*Material supplied*
+ + + + + + +
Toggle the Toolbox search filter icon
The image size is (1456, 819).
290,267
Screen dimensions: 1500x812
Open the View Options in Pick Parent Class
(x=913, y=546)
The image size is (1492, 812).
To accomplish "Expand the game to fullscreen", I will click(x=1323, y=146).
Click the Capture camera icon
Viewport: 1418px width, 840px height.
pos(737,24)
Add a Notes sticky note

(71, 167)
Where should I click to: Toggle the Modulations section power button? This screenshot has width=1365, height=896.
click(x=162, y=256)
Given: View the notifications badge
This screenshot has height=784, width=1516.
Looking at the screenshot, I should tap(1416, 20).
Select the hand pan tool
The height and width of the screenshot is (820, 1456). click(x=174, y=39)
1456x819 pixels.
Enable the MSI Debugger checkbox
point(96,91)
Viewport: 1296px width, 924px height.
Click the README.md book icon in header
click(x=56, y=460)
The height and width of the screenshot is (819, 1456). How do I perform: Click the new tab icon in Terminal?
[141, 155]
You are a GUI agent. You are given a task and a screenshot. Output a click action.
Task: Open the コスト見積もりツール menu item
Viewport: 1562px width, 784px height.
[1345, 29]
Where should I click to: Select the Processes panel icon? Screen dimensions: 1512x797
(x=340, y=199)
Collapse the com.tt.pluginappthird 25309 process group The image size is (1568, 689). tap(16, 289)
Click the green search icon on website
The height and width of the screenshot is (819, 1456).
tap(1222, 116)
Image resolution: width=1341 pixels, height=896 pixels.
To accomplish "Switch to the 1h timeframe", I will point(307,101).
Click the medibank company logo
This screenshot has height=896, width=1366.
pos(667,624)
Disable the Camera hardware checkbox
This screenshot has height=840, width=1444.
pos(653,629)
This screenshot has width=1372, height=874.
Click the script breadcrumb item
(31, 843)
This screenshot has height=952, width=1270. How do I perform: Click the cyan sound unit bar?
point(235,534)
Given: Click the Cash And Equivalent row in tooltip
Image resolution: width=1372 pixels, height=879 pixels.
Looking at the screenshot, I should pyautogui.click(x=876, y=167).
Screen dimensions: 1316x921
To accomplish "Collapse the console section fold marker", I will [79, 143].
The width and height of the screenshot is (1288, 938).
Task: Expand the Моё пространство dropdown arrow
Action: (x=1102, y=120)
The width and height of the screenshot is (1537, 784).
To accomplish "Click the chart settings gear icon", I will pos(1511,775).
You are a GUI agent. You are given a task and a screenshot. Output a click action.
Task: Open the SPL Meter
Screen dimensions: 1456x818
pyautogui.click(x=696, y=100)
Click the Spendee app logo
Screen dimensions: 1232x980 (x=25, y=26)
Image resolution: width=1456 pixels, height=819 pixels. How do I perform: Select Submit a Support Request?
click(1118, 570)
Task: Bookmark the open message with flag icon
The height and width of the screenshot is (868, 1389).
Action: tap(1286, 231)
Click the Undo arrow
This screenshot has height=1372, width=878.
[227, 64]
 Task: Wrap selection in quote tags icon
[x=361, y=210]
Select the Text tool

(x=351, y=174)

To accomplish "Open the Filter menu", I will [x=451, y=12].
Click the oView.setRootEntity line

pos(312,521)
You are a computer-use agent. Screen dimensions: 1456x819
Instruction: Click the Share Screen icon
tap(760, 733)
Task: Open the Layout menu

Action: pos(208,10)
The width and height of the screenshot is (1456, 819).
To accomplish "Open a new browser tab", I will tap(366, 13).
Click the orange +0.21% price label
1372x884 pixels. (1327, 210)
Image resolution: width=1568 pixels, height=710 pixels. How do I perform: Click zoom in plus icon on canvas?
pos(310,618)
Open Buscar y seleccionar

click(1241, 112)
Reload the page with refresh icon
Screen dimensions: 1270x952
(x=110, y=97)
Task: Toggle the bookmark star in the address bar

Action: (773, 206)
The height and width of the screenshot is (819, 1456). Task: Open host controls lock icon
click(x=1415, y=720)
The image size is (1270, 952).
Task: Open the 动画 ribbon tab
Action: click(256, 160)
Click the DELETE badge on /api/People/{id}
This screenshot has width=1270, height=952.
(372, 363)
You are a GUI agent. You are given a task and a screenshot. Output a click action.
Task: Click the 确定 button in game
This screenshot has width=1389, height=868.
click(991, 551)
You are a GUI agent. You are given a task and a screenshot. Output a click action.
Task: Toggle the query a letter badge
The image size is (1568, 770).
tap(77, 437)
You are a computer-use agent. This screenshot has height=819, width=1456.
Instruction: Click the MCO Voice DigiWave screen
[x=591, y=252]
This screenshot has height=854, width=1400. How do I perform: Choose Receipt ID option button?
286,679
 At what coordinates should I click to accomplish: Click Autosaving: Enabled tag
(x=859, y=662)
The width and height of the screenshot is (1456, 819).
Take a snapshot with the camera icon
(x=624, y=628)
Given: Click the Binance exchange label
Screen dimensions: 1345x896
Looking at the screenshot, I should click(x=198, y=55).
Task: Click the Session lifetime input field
+ + + + + + +
A single number is required: the count of lines in the data that include the string "game".

2